Saturday, April 30, 2011

About those free range little Krugmans and Manzis

There's an irony in Jim Manzi's moment of communion with Paul Krugman over Krugman's nostalgia for early-60s suburbia:
The safety and freedom that Krugman describe are rare now even for the wealthiest Americans – by age 9, I would typically leave the house on a Saturday morning on my bike, tell my parents I was “going out to play,” and not return until dinner; at age 10, would go down to the ocean to swim with friends without supervision all day; and at age 11 would play flashlight tag across dozens of yards for hours after dark.

Here's the thing: leaving aside demographic changes in Krugman's native Merrick, NY, most American suburbs today are very safe places. The murder rate nationally in 2009 was 5.4 per 100,000 people, vs. 5.1 in 1960. Violent crime rates nationally were at lower in 2009 than at any point since 1973. It's true that the 2009 violent crime rate remained  two and a half times that of 1960, but most of that crime was concentrated in poor inner city neighborhoods (and increased reporting of rape probably accounts for some of the difference over time). I doubt that most little Manzis or Krugmans living on suburban streets today are at significantly more risk of being crime victims than their grandparents were in 1960.
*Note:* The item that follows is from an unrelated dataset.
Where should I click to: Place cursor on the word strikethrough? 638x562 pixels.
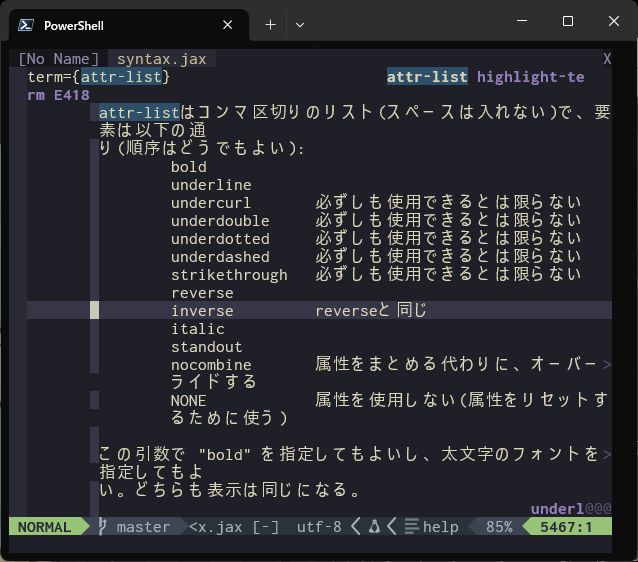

What's changed is parents' perception of risk -- and tolerance for it. Perhaps the crime-ridden 1980s changed the culture, or perhaps increased affluence (we'll get to that...) inevitably makes parents more risk averse, or perhaps we're just all made permanently jittery by too much information, or maybe our dual-action superparenting ethic renders us incapable of leaving them kids alone. As Megan McArdle points out, too, back then, neighborhoods full of stay-at-home moms increased the sense of on-the block safety.   In any case, as parents we've gone collectively insane. As Lenore Skenazy has documented, parents in many suburbs won't let their kids walk two blocks to school:
Those of us who remember using our own legs for transit now run the risk of sounding Abe Lincolnesque. Today, only about one in 10 kids walks to school, says Lauren Marchetti, director of the National Center for Safe Routes to School.

The shift is so profound that the language itself has changed. "Arrival" and "dismissal" have become "drop-off" and "pick-up" because an adult is almost always involved—even when it doesn't make sense.

"When we first moved to town we found a house three blocks from the school," says Annie Anderson, a mom in Corpus Christi, Texas. "The day before school started a lady knocked on my door and asked if I'd like to join the carpool."

"Carpool to where?" Ms. Anderson asked. "She proceeded to explain that not only would I pick up her kid and others every morning of my assigned week, but I would need to pick up their 'carpool seats' before Monday and pass them to the next parent on Friday."
I'm afraid the economists can't help us with this problem.

Another odd thing about the nostalgia-bonding is its evocation of a lost era in which, as  Benjamin Wallace-Wells put in the Krugman profile that triggered Manzi's response, "prosperity was not only broad but broadly shared." More broadly shared, yes  -- we have had a serious problem with rising inequality since the 1970s. And yes, that inequality is at the core of Krugman's political agenda, and rightly so -- he claims that the data shows, contrary to what one often reads, that the relentlessly widening wealth gap is due more to policy choices than to global competition or automation.

But through the roseate haze, let's acknowledge at least in passing that in 1960, per capita GDP was 36% of what it was in 2008; half the workforce did not have a high school diploma and only 10% had a 4-year college degree; and the poverty rate for those 65 and over was 35% (Stephen J. Rose, Rebound, p. 86).

That is not by any means to minimize the problem that Krugman places at the center of his writing for the general public -- which is that, as Wallace-Wells notes,  "From 1979 to 2004, the income of the richest one percent of Americans grew by 176 percent, that of the richest one fifth of the country by 69 percent, and that of everyone else by less than 25 percent. "   That rising concentration of wealth causes all manner of social and political ills -- arguably, as monied interests push the GOP ever further to the right and so drag the Democrats with them, we are losing our capacity to use the democratic process to foster broad-based shared prosperity.

But let's not slosh the baby in too much bathetic eyewater. There is more "prosperity" now in the U.S. for almost everyone, no matter what their income decile, than there was in 1960 for comparably situated people. And not too much more danger to life and limb, except for the unfortunates at the bottom of the pyramid.